Issue 5240: time.strptime fails to match data and format with Unicode whitespaces (Py3) (original) (raw)

On Python3, strptime raises a ValueError with some "Unicode whitespaces" even if they are present both in the 'string' and 'format' args in the same position:

strptime("Thu\x20Feb", "%a\x20%b") # normal space, works fine time.struct_time(tm_year=1900, tm_mon=2, tm_mday=1, tm_hour=0, tm_min=0, tm_sec=0, tm_wday=3, tm_yday=32, tm_isdst=-1) strptime("Thu\xa0Feb", "%a\xa0%b") # no-break space, fails ValueError: time data 'Thu\xa0Feb' does not match format '%a\xa0%b'

I wrote a small script to find out other chars where it fails (it needs ~5 minutes to run):

l = [] for char in map(chr, range(0xFFFF)): ... try: x = strptime('Thu{0}Feb'.format(char), '%a{0}%b'.format(char)) ... except ValueError: l.append(char) ... l ['\x1c', '\x1d', '\x1e', '\x1f', '%', '\x85', '\xa0', '\u1680', '\u2000', '\u2001', '\u2002', '\u2003', '\u2004', '\u2005', '\u2006', '\u2007', '\u2008', '\u2009', '\u200a', '\u200b', '\u2028', '\u2029', '\u202f', '\u205f', '\u3000'] [char.strip() for char in l] ['', '', '', '', '%', '', '', '', '', '', '', '', '', '', '', '', '', '', '', '', '', '', '', '', ''] [unicodedata.category(char) for char in l] ['Cc', 'Cc', 'Cc', 'Cc', 'Po', 'Cc', 'Zs', 'Zs', 'Zs', 'Zs', 'Zs', 'Zs', 'Zs', 'Zs', 'Zs', 'Zs', 'Zs', 'Zs', 'Zs', 'Cf', 'Zl', 'Zp', 'Zs', 'Zs', 'Zs'] [unicodedata.name(char, '???') for char in l] ['???', '???', '???', '???', 'PERCENT SIGN', '???', 'NO-BREAK SPACE', 'OGHAM SPACE MARK', 'EN QUAD', 'EM QUAD', 'EN SPACE', 'EM SPACE', 'THREE-PER-EM SPACE', 'FOUR-PER-EM SPACE', 'SIX-PER-EM SPACE', 'FIGURE SPACE', 'PUNCTUATION SPACE', 'THIN SPACE', 'HAIR SPACE', 'ZERO WIDTH SPACE', 'LINE SEPARATOR', 'PARAGRAPH SEPARATOR', 'NARROW NO-BREAK SPACE', 'MEDIUM MATHEMATICAL SPACE', 'IDEOGRAPHIC SPACE']

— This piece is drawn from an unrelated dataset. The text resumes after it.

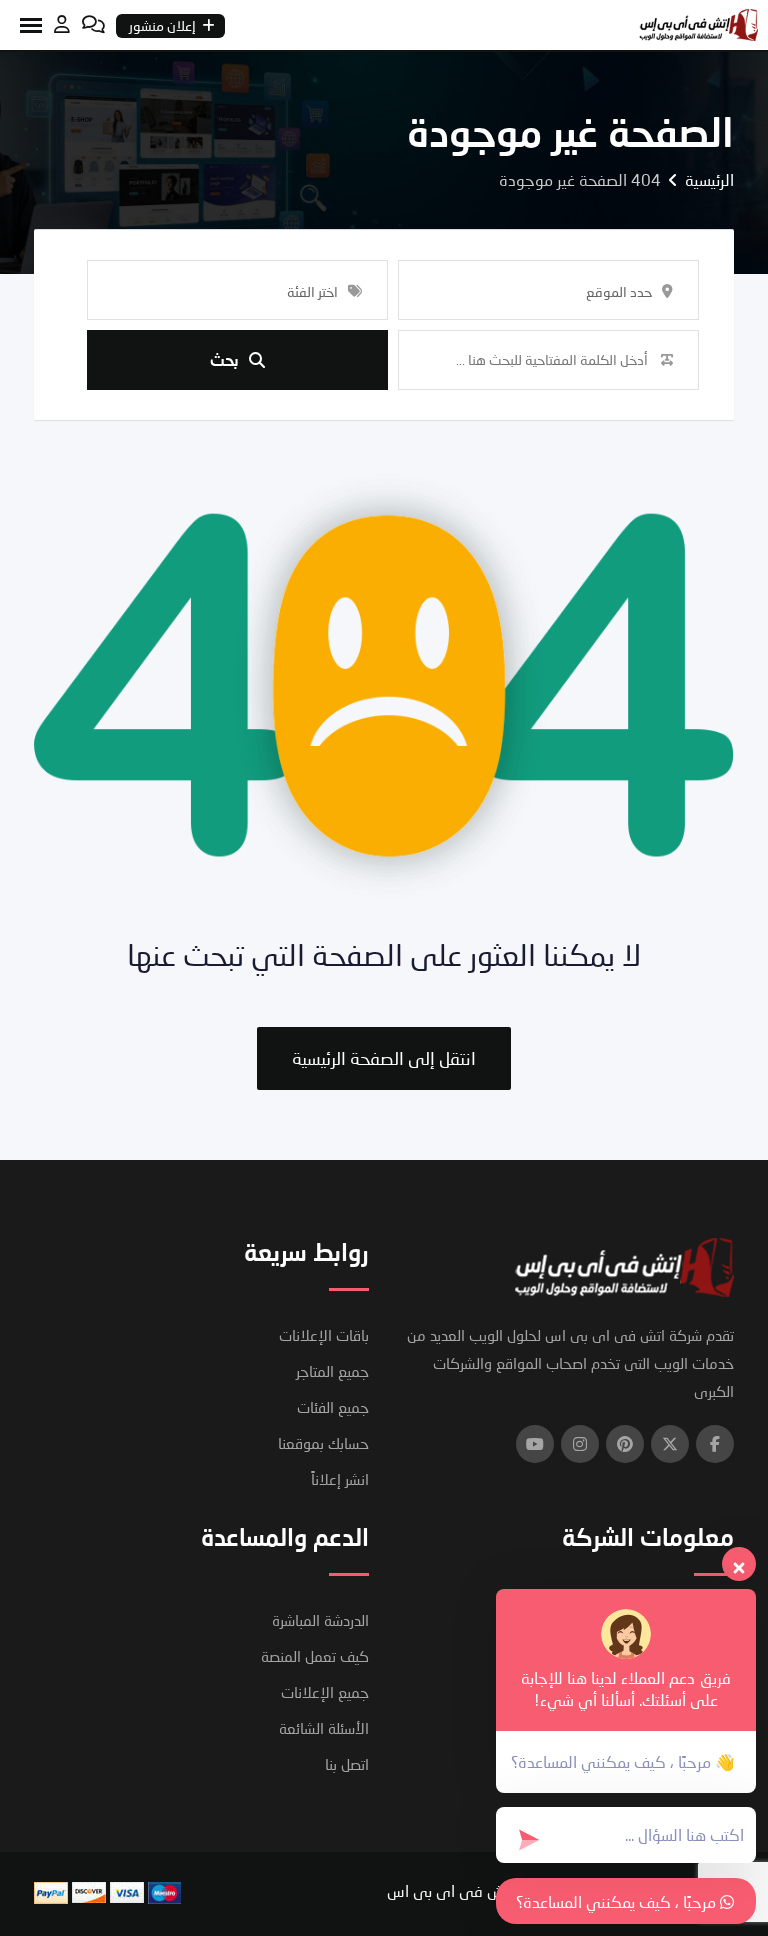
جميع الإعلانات (325, 1692)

All these chars (except % and some control chars) are whitespace and they are removed by the .strip() method, so I guess that something similar happens in strptime too.

The Unicode categories are: "Cc" = "Other, Control" "Zs" = "Separator, Space" "Cf" = "Other, Format" "Zl" = "Separator, Line" "Zp" = "Separator, Paragraph"

Everything seems to work fine on Py2.x (tested on 2.4 and 2.6)

I think you have found the problem, strptime probably uses \s with the re.ASCII flag and fails to match all the Unicode whitespaces:

l ['\x1c', '\x1d', '\x1e', '\x1f', '%', '\x85', '\xa0', '\u1680', '\u2000', '\u2001', '\u2002', '\u2003', '\u2004', '\u2005', '\u2006', '\u2007', '\u2008', '\u2009', '\u200a', '\u200b', '\u2028', '\u2029', '\u202f', '\u205f', '\u3000'] [bool(re.match('^\s$', char, re.ASCII)) for char in l] [False, False, False, False, False, False, False, False, False, False, False, False, False, False, False, False, False, False, False, False, False, False, False, False, False] [bool(re.match('^\s$', char)) for char in l] [True, True, True, True, False, True, True, True, True, True, True, True, True,True, True, True, True, True, True, True, True, True, True, True, True]

This bug is then related #5239 and the proposed fix should work for both. We can close this as duplicate and include this problem in #5239.

Good work!